WHAT IS REQUIRED |
Which lines in the records below contain the string "Viewport"? Pull out each of those lines, matching case exactly.

── DATA FOR THE TASK ──

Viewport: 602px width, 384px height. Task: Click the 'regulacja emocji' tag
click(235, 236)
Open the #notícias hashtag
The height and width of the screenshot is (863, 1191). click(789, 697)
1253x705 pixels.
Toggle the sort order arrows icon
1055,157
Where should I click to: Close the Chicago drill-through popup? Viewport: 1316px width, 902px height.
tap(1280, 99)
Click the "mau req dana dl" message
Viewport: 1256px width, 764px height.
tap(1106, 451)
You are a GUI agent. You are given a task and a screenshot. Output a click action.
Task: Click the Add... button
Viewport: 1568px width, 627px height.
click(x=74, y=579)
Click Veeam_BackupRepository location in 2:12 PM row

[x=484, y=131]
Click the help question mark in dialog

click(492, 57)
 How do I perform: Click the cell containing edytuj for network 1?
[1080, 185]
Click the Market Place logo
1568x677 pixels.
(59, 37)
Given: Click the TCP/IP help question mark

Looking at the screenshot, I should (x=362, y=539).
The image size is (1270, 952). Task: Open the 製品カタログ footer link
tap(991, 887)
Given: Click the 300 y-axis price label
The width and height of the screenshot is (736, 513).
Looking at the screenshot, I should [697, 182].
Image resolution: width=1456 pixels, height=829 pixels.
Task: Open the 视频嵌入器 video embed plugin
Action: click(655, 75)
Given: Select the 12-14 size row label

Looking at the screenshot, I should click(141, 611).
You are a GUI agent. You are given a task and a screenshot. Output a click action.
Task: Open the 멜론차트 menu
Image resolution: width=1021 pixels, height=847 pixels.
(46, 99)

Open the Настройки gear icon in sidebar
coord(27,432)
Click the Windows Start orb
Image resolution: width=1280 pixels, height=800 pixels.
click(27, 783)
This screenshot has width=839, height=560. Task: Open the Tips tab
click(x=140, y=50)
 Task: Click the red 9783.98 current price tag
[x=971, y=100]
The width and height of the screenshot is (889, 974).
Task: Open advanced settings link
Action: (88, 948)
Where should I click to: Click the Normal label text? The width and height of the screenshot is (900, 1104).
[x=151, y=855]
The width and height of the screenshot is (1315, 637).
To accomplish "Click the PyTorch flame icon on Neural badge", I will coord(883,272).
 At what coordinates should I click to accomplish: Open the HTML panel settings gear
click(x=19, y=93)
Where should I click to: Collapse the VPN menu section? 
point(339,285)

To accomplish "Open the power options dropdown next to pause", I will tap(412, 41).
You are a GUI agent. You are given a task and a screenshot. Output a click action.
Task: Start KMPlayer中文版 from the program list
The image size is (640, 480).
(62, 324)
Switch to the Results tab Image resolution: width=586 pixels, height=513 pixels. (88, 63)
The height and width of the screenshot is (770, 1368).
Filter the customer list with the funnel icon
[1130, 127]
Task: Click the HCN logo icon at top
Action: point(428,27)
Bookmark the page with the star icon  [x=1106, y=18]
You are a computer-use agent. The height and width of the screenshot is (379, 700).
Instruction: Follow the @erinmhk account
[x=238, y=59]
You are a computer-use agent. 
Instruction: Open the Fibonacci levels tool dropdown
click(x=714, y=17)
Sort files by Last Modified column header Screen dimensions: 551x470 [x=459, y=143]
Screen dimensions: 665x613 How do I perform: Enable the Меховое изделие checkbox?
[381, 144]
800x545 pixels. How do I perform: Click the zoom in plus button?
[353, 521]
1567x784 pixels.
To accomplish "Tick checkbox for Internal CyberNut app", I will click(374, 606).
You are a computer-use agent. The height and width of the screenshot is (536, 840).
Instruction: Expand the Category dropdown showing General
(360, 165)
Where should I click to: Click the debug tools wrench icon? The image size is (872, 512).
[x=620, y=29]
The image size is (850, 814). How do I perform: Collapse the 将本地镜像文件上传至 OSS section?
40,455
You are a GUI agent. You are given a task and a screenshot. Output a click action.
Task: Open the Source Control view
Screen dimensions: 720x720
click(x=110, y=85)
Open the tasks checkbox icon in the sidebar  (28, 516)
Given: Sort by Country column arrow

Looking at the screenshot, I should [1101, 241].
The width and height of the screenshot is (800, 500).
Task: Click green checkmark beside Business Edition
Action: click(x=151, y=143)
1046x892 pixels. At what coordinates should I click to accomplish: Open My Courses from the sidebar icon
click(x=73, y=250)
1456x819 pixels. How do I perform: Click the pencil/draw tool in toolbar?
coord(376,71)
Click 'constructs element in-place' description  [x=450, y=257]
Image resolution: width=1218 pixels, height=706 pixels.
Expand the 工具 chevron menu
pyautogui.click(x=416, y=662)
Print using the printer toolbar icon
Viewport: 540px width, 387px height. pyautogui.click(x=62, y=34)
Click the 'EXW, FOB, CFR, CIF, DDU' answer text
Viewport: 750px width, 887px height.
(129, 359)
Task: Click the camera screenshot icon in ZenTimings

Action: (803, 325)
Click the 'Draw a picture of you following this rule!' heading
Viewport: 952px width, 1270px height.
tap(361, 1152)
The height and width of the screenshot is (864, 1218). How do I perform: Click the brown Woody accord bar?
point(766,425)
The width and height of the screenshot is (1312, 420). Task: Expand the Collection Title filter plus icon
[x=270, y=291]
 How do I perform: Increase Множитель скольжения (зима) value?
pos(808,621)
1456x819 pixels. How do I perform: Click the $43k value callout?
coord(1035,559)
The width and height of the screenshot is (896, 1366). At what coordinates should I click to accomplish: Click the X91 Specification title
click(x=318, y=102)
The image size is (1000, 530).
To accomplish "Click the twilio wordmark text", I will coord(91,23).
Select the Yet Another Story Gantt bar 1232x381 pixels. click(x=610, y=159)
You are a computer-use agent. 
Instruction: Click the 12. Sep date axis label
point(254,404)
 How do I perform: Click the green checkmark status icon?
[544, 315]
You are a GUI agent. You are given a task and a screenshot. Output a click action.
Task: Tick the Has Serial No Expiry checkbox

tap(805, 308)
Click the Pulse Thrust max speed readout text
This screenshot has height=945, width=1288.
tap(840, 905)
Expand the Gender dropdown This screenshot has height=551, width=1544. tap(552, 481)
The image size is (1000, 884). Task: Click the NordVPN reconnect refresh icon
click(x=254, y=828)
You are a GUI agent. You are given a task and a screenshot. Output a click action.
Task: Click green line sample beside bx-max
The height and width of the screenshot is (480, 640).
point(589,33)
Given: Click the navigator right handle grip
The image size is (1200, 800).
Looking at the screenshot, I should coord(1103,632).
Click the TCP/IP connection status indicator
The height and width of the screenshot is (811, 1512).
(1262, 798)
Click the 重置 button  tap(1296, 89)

───

FINAL RESULT |
Viewport: 602px width, 384px height. Task: Click the 'regulacja emocji' tag
Where should I click to: Close the Chicago drill-through popup? Viewport: 1316px width, 902px height.
Viewport: 1256px width, 764px height.
Viewport: 1568px width, 627px height.
Viewport: 540px width, 387px height. pyautogui.click(x=62, y=34)
Viewport: 750px width, 887px height.
Viewport: 952px width, 1270px height.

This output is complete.